**To do**
In the records below, find the line containing "Click the sales@ratpack.com" and the line containing "Task: Enable the Invert filter checkbox"; please repeat exactly the lines from one to the other, both included, and nothing more.

**Source data**
● ● ● ●

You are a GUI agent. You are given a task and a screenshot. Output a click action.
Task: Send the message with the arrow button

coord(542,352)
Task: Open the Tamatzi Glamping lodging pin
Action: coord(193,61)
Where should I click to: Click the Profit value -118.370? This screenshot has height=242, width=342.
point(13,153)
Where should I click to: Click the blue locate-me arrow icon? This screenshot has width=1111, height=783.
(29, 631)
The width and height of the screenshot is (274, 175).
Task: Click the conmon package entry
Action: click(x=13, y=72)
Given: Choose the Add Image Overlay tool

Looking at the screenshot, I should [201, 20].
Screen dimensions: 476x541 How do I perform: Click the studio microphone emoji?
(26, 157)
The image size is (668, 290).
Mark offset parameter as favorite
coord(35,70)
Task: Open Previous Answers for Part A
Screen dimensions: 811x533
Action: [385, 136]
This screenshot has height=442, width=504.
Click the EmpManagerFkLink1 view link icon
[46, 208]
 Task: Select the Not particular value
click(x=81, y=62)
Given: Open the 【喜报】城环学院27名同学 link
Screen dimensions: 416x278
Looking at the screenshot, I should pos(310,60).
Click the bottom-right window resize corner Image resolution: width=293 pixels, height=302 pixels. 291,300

● ● ● ●

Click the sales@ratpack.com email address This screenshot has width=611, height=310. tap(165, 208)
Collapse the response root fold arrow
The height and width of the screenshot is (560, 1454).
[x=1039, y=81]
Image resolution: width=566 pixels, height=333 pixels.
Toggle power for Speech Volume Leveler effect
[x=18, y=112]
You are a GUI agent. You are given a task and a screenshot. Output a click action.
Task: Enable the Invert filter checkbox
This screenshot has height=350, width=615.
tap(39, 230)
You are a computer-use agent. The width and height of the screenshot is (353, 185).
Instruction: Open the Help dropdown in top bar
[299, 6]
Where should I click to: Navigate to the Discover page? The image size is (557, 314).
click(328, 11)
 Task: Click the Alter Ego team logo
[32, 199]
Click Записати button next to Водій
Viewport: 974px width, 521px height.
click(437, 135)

● ● ● ●

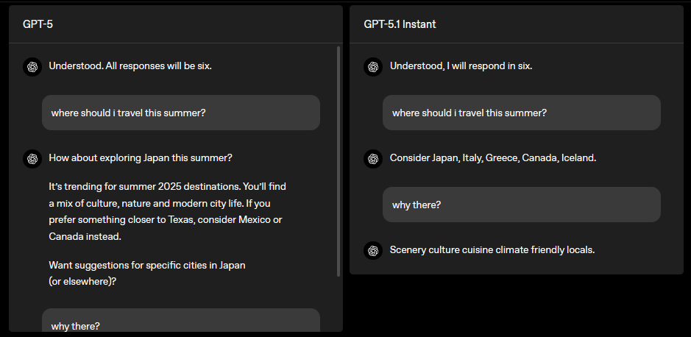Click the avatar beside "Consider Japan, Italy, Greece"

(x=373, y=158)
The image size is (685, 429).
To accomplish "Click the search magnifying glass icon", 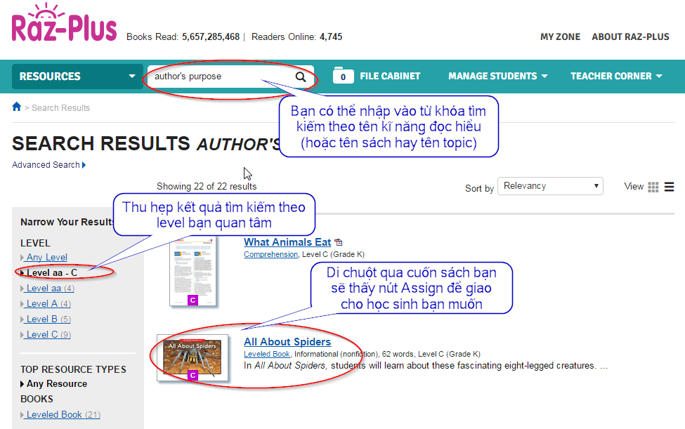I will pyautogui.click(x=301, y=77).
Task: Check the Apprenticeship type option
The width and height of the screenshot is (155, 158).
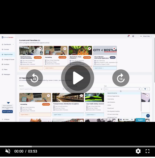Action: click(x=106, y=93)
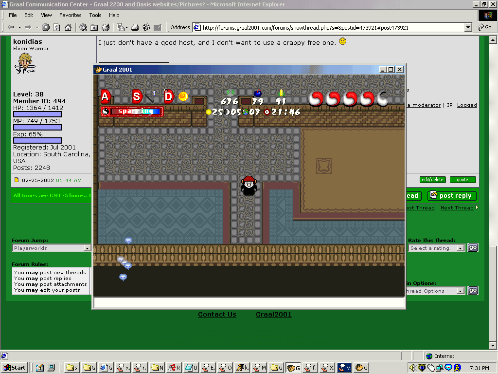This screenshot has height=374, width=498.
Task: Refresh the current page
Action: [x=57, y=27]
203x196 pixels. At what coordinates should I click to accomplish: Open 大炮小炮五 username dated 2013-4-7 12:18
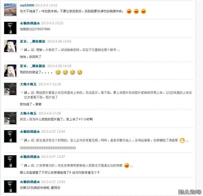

● ● ● ●

**Task result**
Click the sales@ratpack.com email address This screenshot has width=611, height=310. tap(165, 208)
Collapse the response root fold arrow
The height and width of the screenshot is (560, 1454).
[x=1039, y=81]
Image resolution: width=566 pixels, height=333 pixels.
Toggle power for Speech Volume Leveler effect
[x=18, y=112]
You are a GUI agent. You are given a task and a screenshot. Output a click action.
Task: Enable the Invert filter checkbox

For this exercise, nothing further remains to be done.